Romeo is Bleeding (à la St Roméo)

(Publié le 25 février)

Au moment où sort le Scorsese, je pouvais jouer les opportunistes et filer direction Vérone pour saluer la belle adaptation qu'avait faite Baz Luhrmann du drame shakespearien. Mais autant le dire tout net, je trouve que la collaboration Scorsese-Caprio n'a pour l'instant rien donné de vraiment remarquable et Moulin Rouge est un tel ratage que je n'ai pas trouvé l'énergie pour jouer les bons samaritains 2 fois dans la même semaine. En revanche, il y a un cinéaste dont je n'ai vu qu'un seul film et que je ne suis pas près d'oublier, c'est Peter Medak. En 93, il met en scène Oldman, Olin et Scheider dans une comédie noire hard-boiled, mixant à tombeau ouvert et avec force violence le film de mafia, le film de flic corrompu (si, si, c'est un genre !) et le drame sentimental. Lena Olin y est le magnifique trou noir d'un casting déjà assez classieux. Ellle incarne une hitwoman indestructible (ou presque) et sexuellement irrésistible ; personnage préfigurant celui qu'elle tiendra dans la série Alias. Superbement photographié par celui qui créera la photo du Dark City de Proyas, je trouvais à l'époque que le film souffrait d'une légère claudication, provoquée par des scènes proleptiques filmées dans un style plus "neutre" que le reste du film. Un syndrôme Blade Runner version 1.0 en quelque sorte, ce qui n'est pas la pire des comparaisons pour un film noir qui a lui aussi opté pour une voix (indispensable ?) de narrateur en off. Dernier petit détail (pour vous peut-être, mais pour moi ça veut dire beaucoup) : le titre du film est tiré d'une chanson d'un des plus beaux albums de Tom Waits.

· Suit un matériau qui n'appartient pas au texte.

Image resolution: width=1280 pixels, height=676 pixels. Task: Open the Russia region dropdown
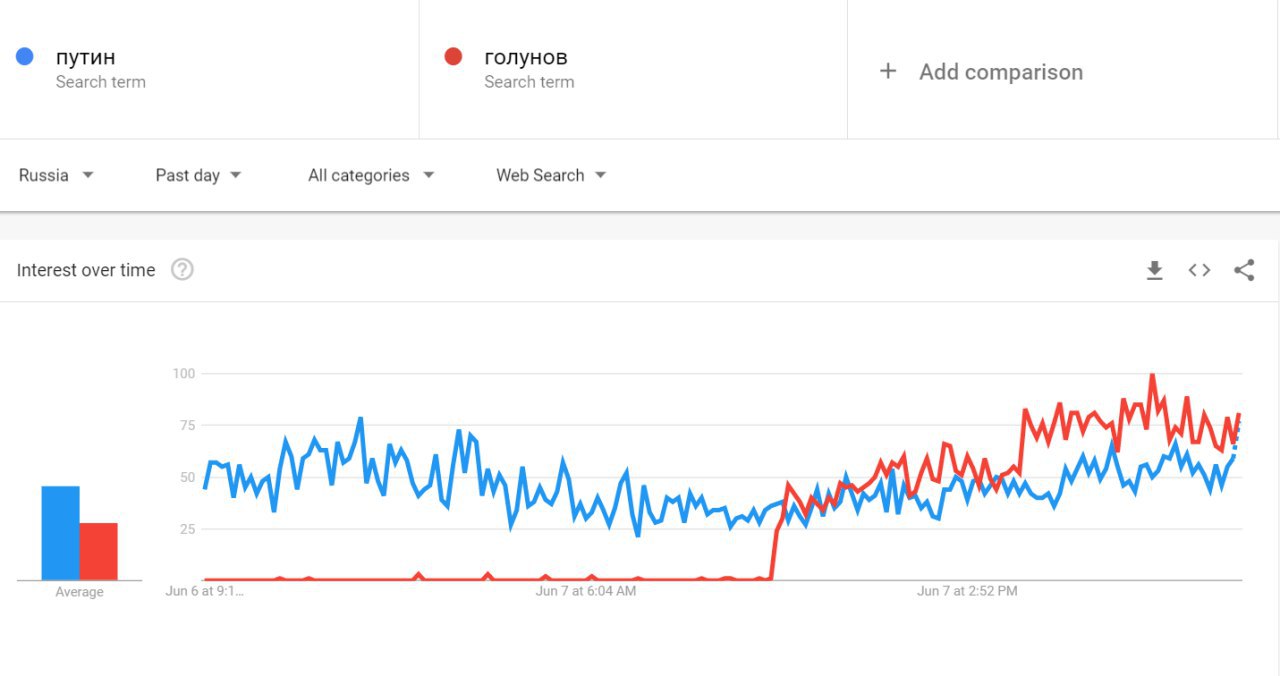(56, 175)
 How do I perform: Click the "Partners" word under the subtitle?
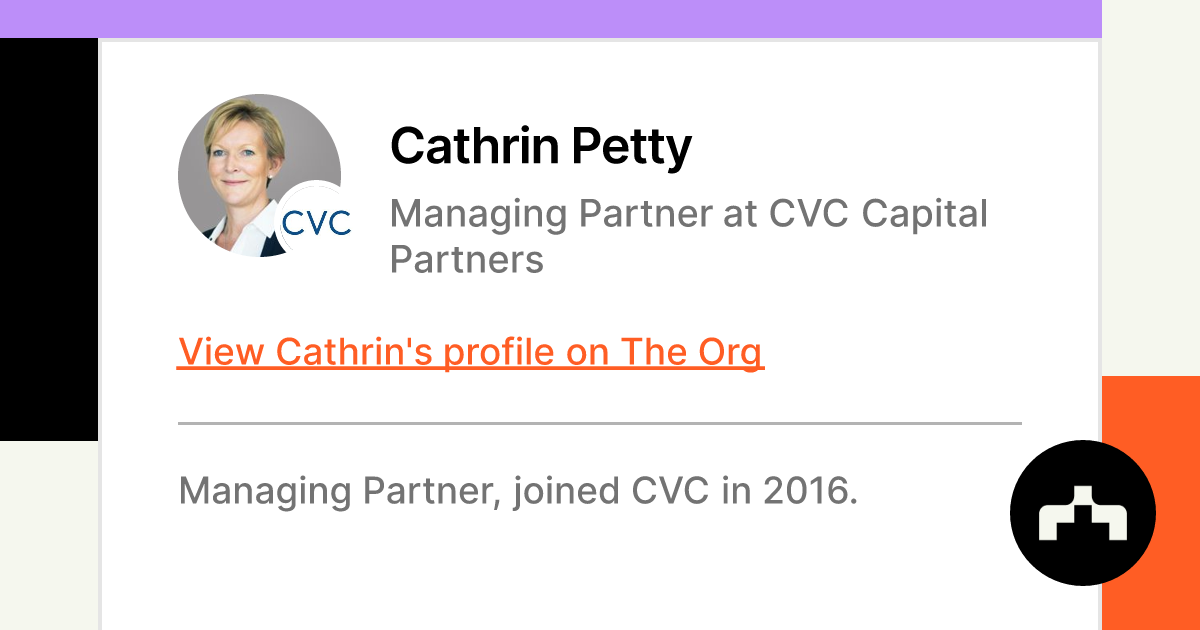[466, 259]
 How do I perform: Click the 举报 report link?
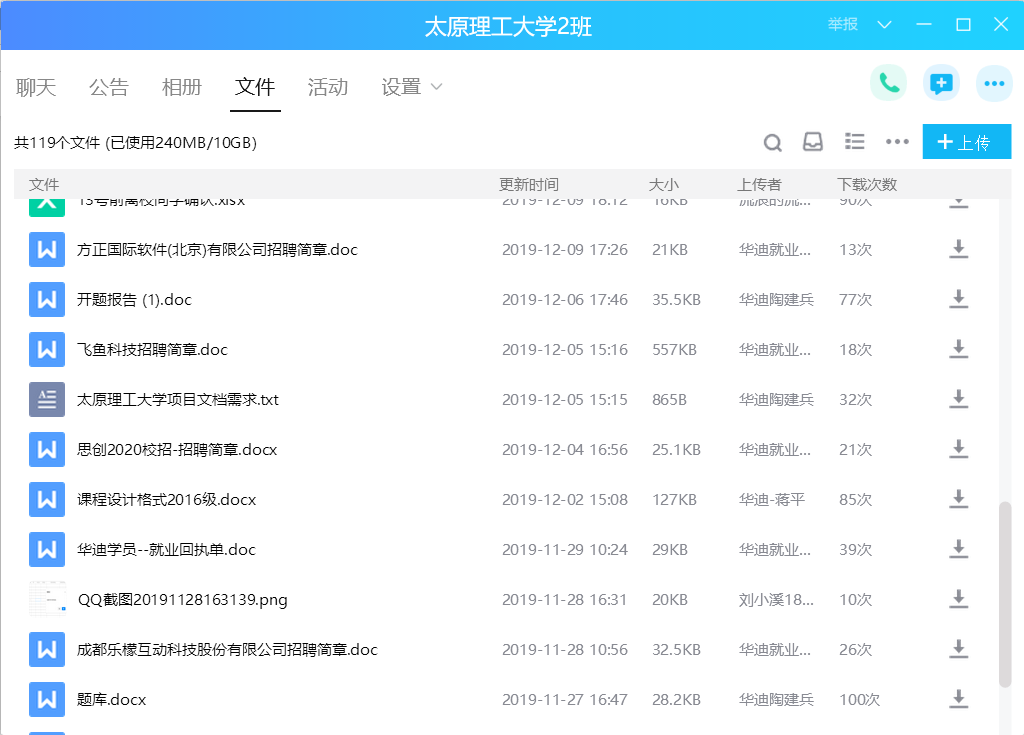[842, 25]
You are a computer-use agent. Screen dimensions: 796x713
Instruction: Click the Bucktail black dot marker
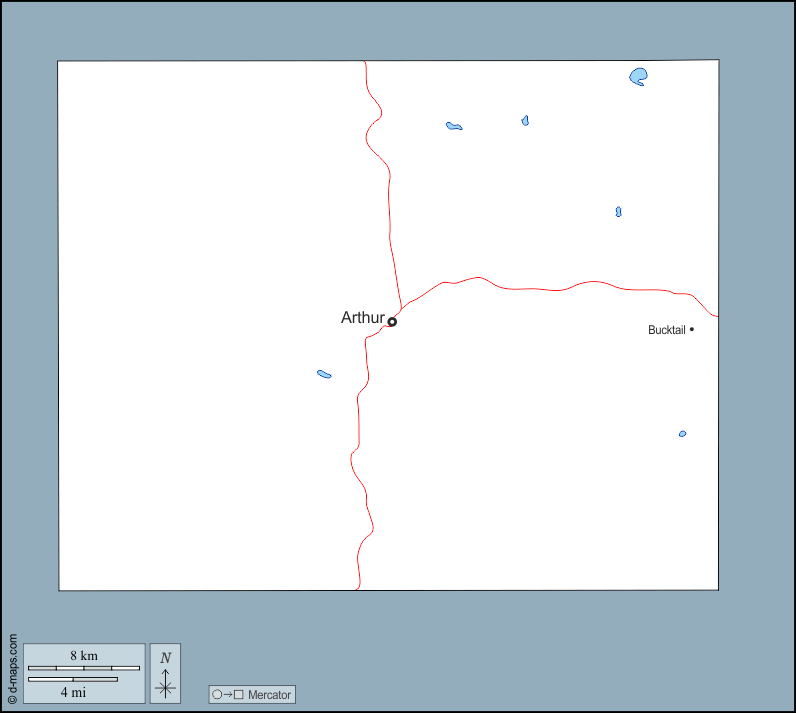tap(692, 329)
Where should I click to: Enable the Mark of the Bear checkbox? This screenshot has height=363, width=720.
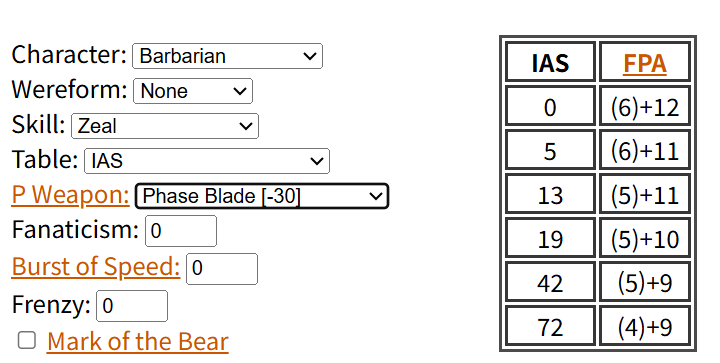tap(27, 341)
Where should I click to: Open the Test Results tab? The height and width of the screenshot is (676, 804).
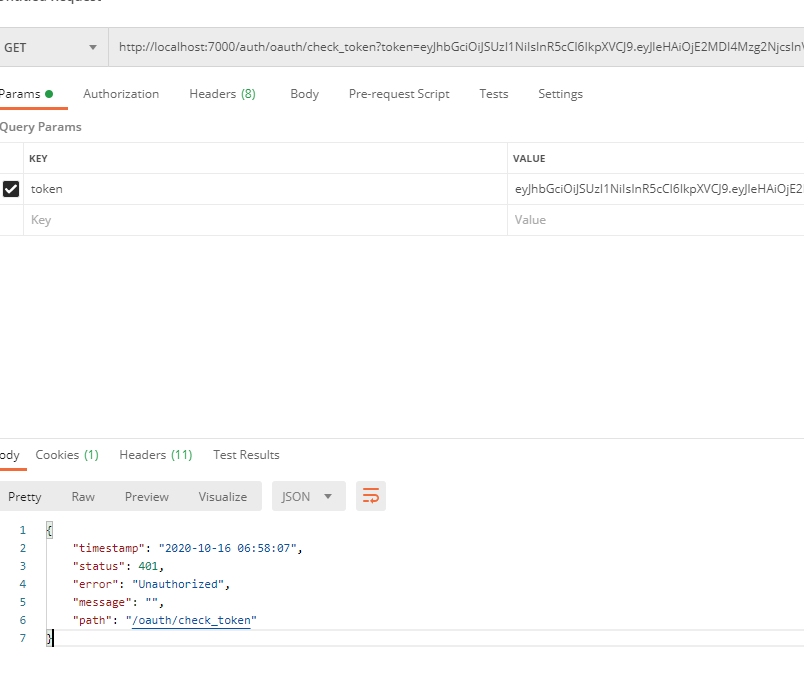pyautogui.click(x=246, y=455)
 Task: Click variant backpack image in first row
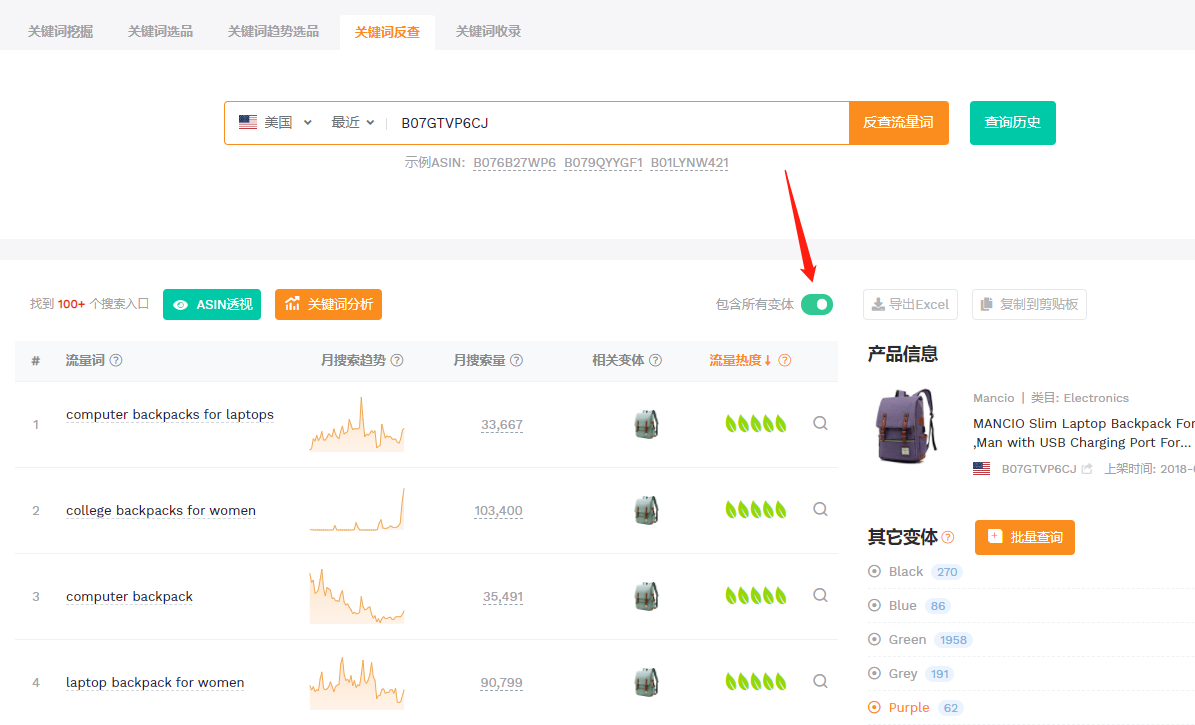(x=646, y=424)
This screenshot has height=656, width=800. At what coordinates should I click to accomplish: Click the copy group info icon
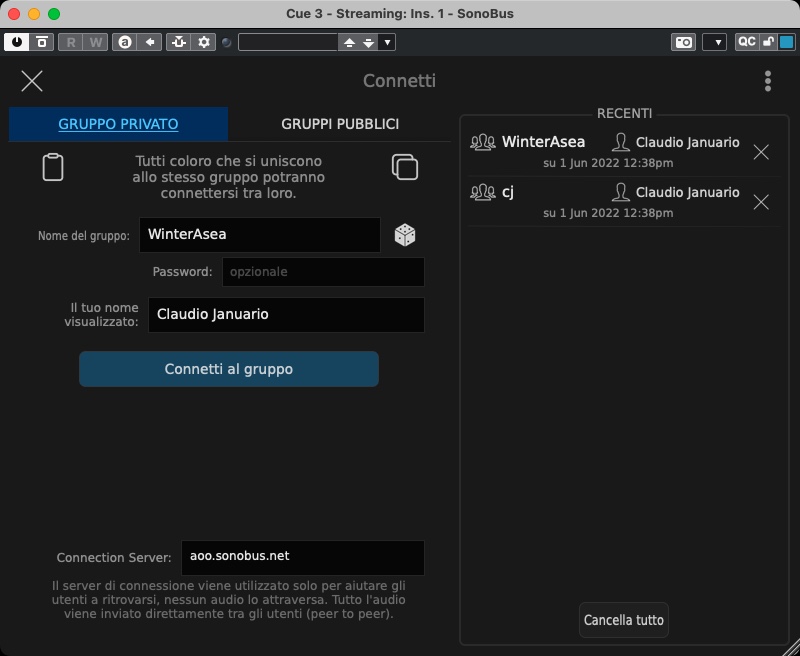(x=405, y=167)
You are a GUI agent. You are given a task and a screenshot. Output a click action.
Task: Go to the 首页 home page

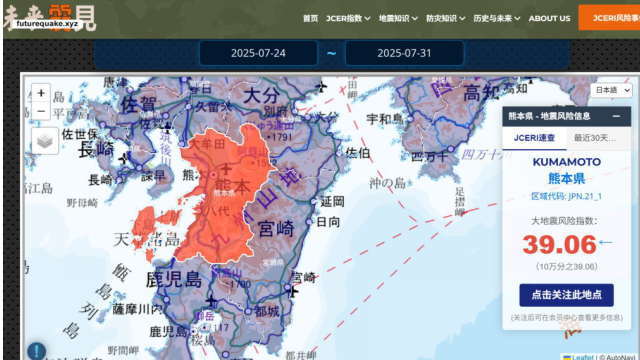(310, 18)
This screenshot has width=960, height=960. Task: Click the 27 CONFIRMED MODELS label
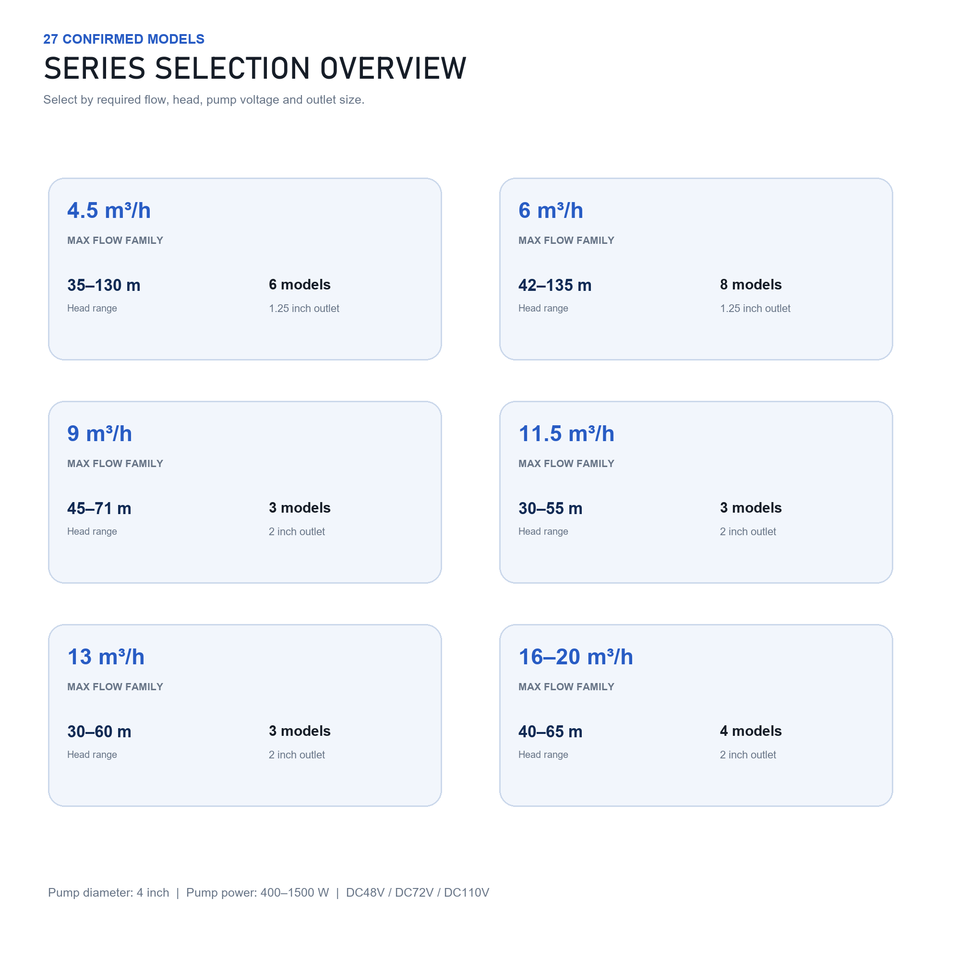click(x=124, y=39)
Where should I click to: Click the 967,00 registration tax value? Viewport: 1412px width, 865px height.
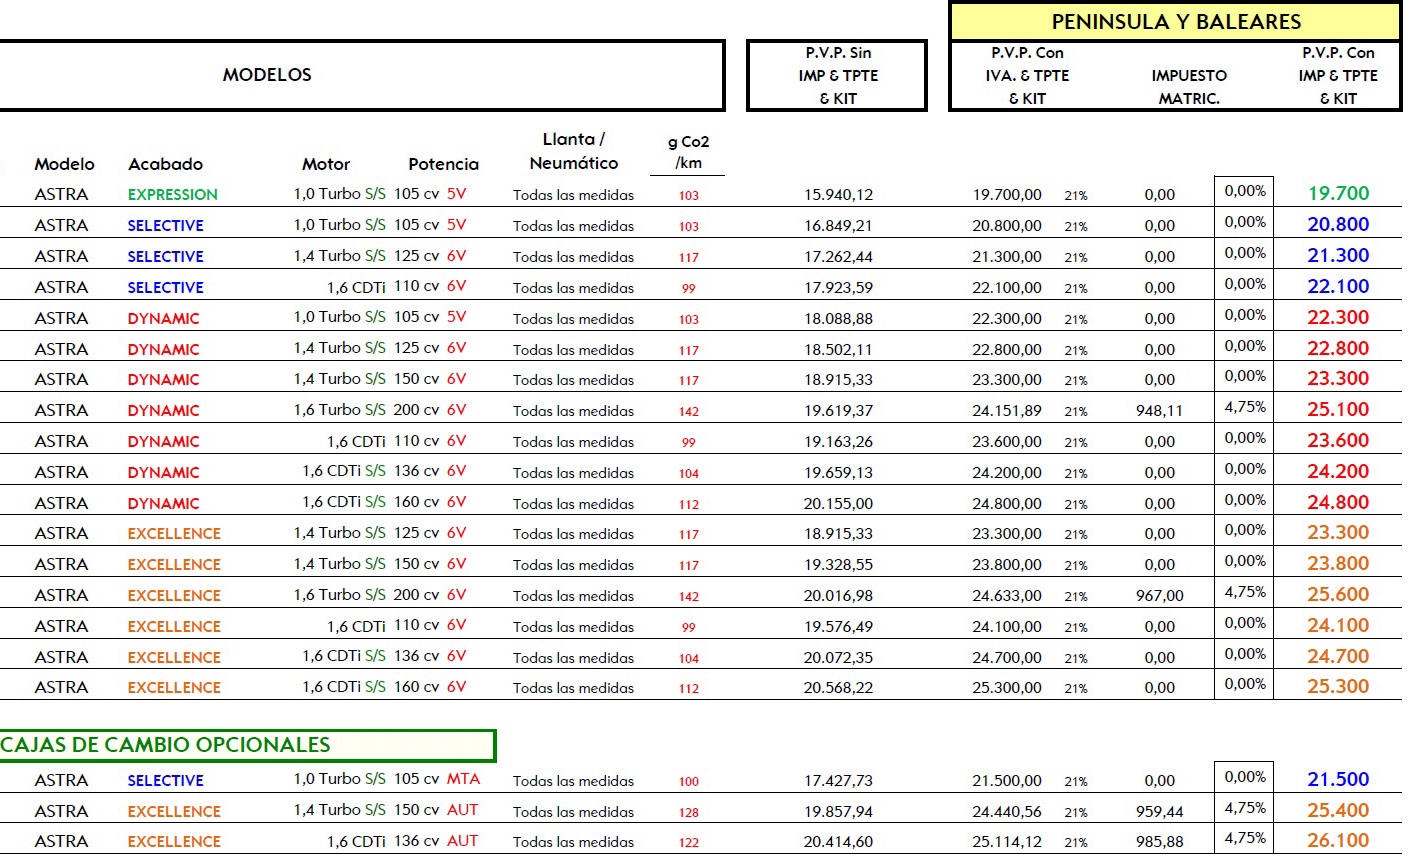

Werner Herzog (à la Ste Bernadette)


(Initialement publié le 18 février 2010)

"Tu l'as vu, hein, tu l'as vu ?" La petite Soubirous, elle en tout cas, elle l'a vue, et pas qu'une fois, d'après ce qu'en dit l'Histoire. Pas de buisson ardent (sinon Dorcel aurait déjà pondu une adaptation), juste une grotte, ce qui est symbolique pour celle dont le prénom vient du mot "ours". Les ursidés au cinéma, c'est surtout le Annaud et un Herzog récent (Grizzly Man). Ce dernier je ne l'ai pas vu et s'il est aussi mauvais que son Bad Lieutenant : Port of Call, c'est mieux ainsi. Il faut dire que, à part le docu sur ses relations avec Kinski, je ne me suis jamais senti trop d'affinités avec le cinéma de Werner. Mais je suis prêt à parier que la racine de son patronyme a joué un rôle important dans sa volonté de réaliser, en 1976, un film qui s'intitule "Herz aus Glas". "Heart of Glass", c'est également un titre enregistré en 75 puis 78 par le groupe Blondie, dont la chanteuse, comme tout le monde le sait, n'est autre que la délicieuse Niki Brand de Cronenberg : Deborah Harry. Ce que l'on sait moins en revanche, c'est que Déborah vient du mot "abeille" en hébreu. C'est là que je me dis que, pour aujourd'hui, la boucle est bouclée.

jeudi 18 mars 2010

2010 : Eyes Less Shut

Quand on est adolescent au début des années 80 dans une France post-Giscard, le cinéma se fantasme parfois parfois plus qu'il ne se vit. Je n'ai jamais autant idolâtré Kubrick qu'en dévorant l'iconographie du livre de Michel Ciment et avant d'avoir vu la plupart de ses films. J'avais été exposé, très jeune, à Shining et avais entendu dire que Kubrick était le plus grand cinéaste du monde. J'étais trop jeune pour relever l'ineptie d'un classement mondial des cinéastes, mais j'avais quand même supputé que l'homme au nom de cube n'avait sûrement pas décroché cette médaille grâce à cette chose grotesque dans laquelle Nicholson baissait la tête et fronçait les sourcils pour jouer le gars perturbé psychologiquement. Posture ridicule et outrée que le Stan n'hésitera pas à recycler avec D'Onofrio dans son film sur les films sur le Vietnam.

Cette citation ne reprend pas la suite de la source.